Is the Internet Changing the Way We Think?

Discussion in 'Quackenbush's' started by Perham1, Jan 8, 2010.

  1. Perham1

    Perham1 2,500+ Posts

    Playwright Richard Foreman asks about the replacement of complex inner density with a new kind of self-evolving under the pressure of information overload and the technology of the "instantly available". Is it a new self? Are we becoming Pancake People — spread wide and thin as we connect with that vast network of information accessed by the mere touch of a button.

    Technology analyst Nicholas Carr wrote the most notable of many magazine and newspaper pieces asking "Is Google Making Us Stupid". Has the use of the Web made it impossible for us to read long pieces of writing?

    Social software guru Clay Shirky notes that people are reading more than ever but the return of reading has not brought about the return of the cultural icons we'd been emptily praising all these years. "What's so great about War and Peace?, he wonders. Having lost its actual centrality some time ago, the literary world is now losing its normative hold on culture as well. Is the enormity of the historical shift away from literary culture now finally becoming clear?

    Science historian George Dyson asks "what if the cost of machines that think is people who don't?" He wonders "will books end up back where they started, locked away in monasteries and read by a select few?".

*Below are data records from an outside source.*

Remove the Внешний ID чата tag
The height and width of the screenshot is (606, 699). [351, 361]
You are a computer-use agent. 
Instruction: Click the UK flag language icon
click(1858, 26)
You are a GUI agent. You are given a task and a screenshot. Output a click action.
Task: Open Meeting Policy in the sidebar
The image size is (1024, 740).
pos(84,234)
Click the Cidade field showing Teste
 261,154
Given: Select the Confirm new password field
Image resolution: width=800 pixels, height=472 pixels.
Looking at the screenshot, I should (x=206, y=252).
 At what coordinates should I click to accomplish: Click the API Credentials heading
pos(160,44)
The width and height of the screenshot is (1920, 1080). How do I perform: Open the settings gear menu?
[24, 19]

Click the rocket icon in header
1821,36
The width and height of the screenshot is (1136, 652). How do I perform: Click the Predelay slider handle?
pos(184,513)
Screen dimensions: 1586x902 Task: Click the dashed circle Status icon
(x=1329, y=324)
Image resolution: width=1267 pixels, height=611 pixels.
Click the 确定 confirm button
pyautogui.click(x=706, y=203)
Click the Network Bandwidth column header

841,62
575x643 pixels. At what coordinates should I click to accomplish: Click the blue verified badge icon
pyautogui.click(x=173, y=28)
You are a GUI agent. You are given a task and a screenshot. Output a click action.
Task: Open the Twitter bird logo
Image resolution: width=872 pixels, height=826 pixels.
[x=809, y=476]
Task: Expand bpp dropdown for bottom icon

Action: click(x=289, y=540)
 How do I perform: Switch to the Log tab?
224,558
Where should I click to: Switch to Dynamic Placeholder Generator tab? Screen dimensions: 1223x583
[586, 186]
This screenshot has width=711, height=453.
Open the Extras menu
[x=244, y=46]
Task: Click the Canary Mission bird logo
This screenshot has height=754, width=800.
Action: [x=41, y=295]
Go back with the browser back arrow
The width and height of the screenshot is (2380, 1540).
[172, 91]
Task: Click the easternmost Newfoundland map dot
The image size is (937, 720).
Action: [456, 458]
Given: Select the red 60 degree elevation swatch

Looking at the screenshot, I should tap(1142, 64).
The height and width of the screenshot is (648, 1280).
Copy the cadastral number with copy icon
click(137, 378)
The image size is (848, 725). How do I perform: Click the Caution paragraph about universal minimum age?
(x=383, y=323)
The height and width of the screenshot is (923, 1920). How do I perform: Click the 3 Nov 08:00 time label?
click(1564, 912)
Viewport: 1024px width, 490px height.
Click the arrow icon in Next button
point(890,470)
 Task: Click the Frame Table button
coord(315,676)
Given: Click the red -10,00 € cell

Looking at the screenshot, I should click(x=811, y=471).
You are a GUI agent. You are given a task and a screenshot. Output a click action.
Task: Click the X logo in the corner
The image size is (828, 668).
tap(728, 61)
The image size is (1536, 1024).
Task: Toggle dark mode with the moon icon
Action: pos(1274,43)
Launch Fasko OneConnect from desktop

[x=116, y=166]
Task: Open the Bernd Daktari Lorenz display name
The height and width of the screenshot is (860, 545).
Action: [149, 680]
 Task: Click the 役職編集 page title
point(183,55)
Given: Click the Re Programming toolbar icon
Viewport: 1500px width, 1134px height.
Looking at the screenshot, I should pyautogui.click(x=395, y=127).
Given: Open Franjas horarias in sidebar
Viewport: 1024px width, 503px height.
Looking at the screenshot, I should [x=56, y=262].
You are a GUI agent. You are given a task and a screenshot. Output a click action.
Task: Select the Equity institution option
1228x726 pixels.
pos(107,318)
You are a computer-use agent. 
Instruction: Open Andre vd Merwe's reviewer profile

    Web 2.0 pioneer Tim O'Reilly, ponders if ideas themselves are the ultimate social software. Do they evolve via the conversations we have with each other, the artifacts we create, and the stories we tell to explain them?

    Frank Schirrmacher, Feuilleton Editor and Co-Publisher of Frankfurter Allgemeine Zeitung, has noticed that we are apparently now in a situation where modern technology is changing the way people behave, people talk, people react, people think, and people remember. Are we turning into a new species — informavores? — he asks.

    W. Daniel Hillis goes a step further by asking if the Internet will, in the long run, arrive at a much richer infrastructure, in which ideas can potentially evolve outside of human minds? In other words, can we change the way the Internet thinks?


    www.edge.org/q2010/q10_index.html
     
  2. OldHippie

    OldHippie 2,500+ Posts

    Marshall McLuhan, what are you doin'?
     
  3. MilkmanDan

    MilkmanDan 1,000+ Posts


     
  4. Perham1

    Perham1 2,500+ Posts

  5. RomaVicta

    RomaVicta 5,000+ Posts

    OMG! lol!
     
  6. ProdigalHorn

    ProdigalHorn 10,000+ Posts

    Can someone please summarize that for me?
     
  7. accuratehorn

    accuratehorn 10,000+ Posts

    He's finding a message in his media?
     
  8. Wild Bill

    Wild Bill 1,000+ Posts

    More info
    Less reading of books
    Less direct interacting with real people (at least for the younger gen)

    Different for sure, but hard to get used to for old-timers like me.
     
  9. Dionysus

    Dionysus Idoit Admin

    The internet is great, and it's also reminded me how much I enjoy the experience of just reading a book.
     
  10. Statalyzer

    Statalyzer 10,000+ Posts

    I always found it hard to read really long pieces of writing, and I like reading.
     
  11. 4realhorn

    4realhorn 500+ Posts


     
  12. Fievel121

    Fievel121 2,500+ Posts

    Okay, I'll admit. I didn't read the last two paragraphs.

    I would say that the information is invaluable, but depends on how you use it. I enjoy reading books on history and politics. So its great when I read something and can instantly go to a map or statistics page.